Revisões de atitudes políticas, adaptação de obras consagradas na literatura e um pesado humor ácido acompanham as propostas de cineastas que têm filmes lançados a partir de hoje. Seja na sala de cinema ou no streaming, as narrativas dos filmes acabam afunilando para a mirada humanizada de personagens.
Extraído da obra clássica de Alfred Döblin, Berlin Alexanderplatz chega às telas de cinema, a partir do olhar renovado do diretor de origem afegã Burhan Qurbani. Com 2h40 de duração, o longa imprime outro tom à monumental obra de 1979, assinada pelo reconhecido diretor Rainer Werner Fassbinder, que viria a morrer três anos depois da produção.
Com Fassbinder, a obra de Döblin teve mais de 15 horas de duração, em 14 episódios televisivos estrelados por Hanna Shygulla. Na nova coprodução entre Alemanha e Holanda, fica demarcado o destino de um homem aventureiro, vindo da África. Sem possibilidade de trabalho, ele resiste a se inserir numa rede de tráfico de drogas e, progressivamente, percebe uma possibilidade de ser feliz junto à classe bastante marginalizada na Alemanha.
Também tratando de camada social por vezes colocada num limbo de descuido, Eu me importo traz uma cruel visão para a terceira idade. O filme que estreia amanhã na Netflix é estrelado por Rosamund Pike (Garota exemplar), que é candidata a melhor atriz de comédia, no Globo de Ouro. Completam o elenco, os veteranos Peter Dinklage e Dianne Wiest. No longa, Rosamund vive Marla, uma cuidadora que desvirtua sua função: põe idosos sob sua custódia e segue com eles para o asilo, além de vender os bens de todos. Como diz trecho do roteiro, no mundo há “predadores e presas”. O longa é assinado pelo britânico J Blakeson, de A quinta onda.
Sem muros
Outra atração do streaming está no site www.cinemavirtual.com.br. Estreando, O muro trata da vida de Marta, uma latina que precisa ajudar o filho, mesmo enfrentando todos os riscos da imigração ilegal. Sem documentos, ela poderá encontrar solidariedade, na fronteira mexicana? Em tom de fábula que burla as ásperas leis, a diretora Genevieve Anderson conta com os protagonistas Andy Martinez e Crystal Hernandez na produção que estampa, no cartaz: “Não há paredes no coração”.

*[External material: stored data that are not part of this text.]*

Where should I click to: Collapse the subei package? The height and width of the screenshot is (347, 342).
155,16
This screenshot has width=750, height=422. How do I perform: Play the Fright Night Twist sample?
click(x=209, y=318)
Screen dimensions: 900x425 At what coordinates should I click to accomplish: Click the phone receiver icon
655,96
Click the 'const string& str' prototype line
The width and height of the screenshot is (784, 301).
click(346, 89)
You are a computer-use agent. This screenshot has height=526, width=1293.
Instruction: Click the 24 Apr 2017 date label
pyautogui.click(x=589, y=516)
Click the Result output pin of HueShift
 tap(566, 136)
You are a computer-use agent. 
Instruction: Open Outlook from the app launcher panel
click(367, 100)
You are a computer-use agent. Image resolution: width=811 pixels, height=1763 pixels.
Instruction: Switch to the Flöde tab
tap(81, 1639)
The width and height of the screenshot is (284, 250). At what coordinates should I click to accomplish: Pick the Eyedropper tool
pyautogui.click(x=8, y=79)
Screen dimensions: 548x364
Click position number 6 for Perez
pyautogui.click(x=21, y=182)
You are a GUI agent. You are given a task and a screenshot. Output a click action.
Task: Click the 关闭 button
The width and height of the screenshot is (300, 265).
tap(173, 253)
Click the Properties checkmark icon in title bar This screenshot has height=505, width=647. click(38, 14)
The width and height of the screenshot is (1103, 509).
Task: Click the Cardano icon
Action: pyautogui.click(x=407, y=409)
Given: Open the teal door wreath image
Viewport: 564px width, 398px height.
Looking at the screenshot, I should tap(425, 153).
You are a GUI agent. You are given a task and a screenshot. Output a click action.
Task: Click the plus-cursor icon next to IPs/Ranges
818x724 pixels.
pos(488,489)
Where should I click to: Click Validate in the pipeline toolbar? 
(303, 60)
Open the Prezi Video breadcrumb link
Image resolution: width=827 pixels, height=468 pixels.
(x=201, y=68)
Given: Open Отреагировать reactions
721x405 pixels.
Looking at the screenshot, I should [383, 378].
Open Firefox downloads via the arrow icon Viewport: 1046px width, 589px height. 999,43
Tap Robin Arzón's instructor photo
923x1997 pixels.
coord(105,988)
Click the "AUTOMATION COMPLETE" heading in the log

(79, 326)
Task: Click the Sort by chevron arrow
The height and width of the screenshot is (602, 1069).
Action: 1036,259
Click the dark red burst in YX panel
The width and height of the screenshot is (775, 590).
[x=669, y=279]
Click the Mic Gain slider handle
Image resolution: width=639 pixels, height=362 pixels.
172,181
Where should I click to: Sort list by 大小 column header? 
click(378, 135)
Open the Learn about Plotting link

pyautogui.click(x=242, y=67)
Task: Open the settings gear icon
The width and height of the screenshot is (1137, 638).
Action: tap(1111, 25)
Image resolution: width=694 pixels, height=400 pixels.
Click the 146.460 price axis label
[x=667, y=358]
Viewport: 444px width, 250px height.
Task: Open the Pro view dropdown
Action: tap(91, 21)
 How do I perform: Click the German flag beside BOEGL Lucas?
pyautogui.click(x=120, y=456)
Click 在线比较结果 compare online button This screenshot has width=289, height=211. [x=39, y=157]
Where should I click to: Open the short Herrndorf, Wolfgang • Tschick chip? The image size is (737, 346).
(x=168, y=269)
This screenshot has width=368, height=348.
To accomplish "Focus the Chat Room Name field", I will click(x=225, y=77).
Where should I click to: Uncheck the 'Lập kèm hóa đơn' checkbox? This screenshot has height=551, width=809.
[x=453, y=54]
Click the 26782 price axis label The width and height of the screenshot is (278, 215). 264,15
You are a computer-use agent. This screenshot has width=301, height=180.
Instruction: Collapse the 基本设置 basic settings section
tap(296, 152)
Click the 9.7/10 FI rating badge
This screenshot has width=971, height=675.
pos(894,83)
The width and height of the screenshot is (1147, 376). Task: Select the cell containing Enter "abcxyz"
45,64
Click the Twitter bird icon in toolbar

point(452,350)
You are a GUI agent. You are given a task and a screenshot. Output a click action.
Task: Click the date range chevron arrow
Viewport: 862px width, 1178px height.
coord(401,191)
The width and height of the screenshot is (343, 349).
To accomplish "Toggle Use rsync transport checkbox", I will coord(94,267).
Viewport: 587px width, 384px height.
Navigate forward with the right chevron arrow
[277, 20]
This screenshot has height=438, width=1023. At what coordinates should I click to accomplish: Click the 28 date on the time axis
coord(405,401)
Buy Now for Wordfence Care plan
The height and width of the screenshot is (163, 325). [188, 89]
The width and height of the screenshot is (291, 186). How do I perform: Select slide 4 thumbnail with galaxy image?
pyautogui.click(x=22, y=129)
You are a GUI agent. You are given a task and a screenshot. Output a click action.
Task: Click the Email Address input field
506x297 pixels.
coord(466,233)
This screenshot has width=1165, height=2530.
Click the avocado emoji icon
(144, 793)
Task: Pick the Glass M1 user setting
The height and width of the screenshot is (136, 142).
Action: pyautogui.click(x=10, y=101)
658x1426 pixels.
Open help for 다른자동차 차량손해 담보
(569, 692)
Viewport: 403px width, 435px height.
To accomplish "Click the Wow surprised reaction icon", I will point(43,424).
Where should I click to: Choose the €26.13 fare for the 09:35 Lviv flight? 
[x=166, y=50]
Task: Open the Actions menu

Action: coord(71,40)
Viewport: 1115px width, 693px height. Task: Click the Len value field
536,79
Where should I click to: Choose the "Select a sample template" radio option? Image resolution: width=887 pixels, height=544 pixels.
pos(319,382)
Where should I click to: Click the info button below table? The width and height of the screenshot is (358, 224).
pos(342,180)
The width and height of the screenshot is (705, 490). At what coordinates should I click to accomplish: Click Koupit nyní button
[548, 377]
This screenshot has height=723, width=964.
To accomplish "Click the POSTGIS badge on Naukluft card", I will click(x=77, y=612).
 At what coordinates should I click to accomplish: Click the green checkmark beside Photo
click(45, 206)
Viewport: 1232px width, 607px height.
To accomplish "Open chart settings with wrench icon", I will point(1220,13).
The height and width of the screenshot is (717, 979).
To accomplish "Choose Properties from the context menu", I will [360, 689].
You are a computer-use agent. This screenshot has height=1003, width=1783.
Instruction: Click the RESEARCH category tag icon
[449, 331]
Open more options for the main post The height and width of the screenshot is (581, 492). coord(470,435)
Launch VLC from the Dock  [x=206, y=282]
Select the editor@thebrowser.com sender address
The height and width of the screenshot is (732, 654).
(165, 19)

Já na tela de cinema de Brasília, é possível acompanhar o estranho longa Nona: se me molham, eu os queimo, assinado pela chilena Camila José Donoso. Agitada, de humor inconstante e com um olho de vidro, uma protagonista senhora desfia parte do passado em que resistiu à ditadura de Pinochet, depois de saudar o governo de Salvador Allende. Memórias de coquetel molotov, de estado de sítio, de inapetência à ação, dada a idade avançada, tomaram conta do destino da avó da cineasta, que tem participação no filme. Entre o documentário e a encenação, Nona se prova confuso, mas deixa um recado reflexivo no roteiro: “Não existe nada em que não exista perigo”.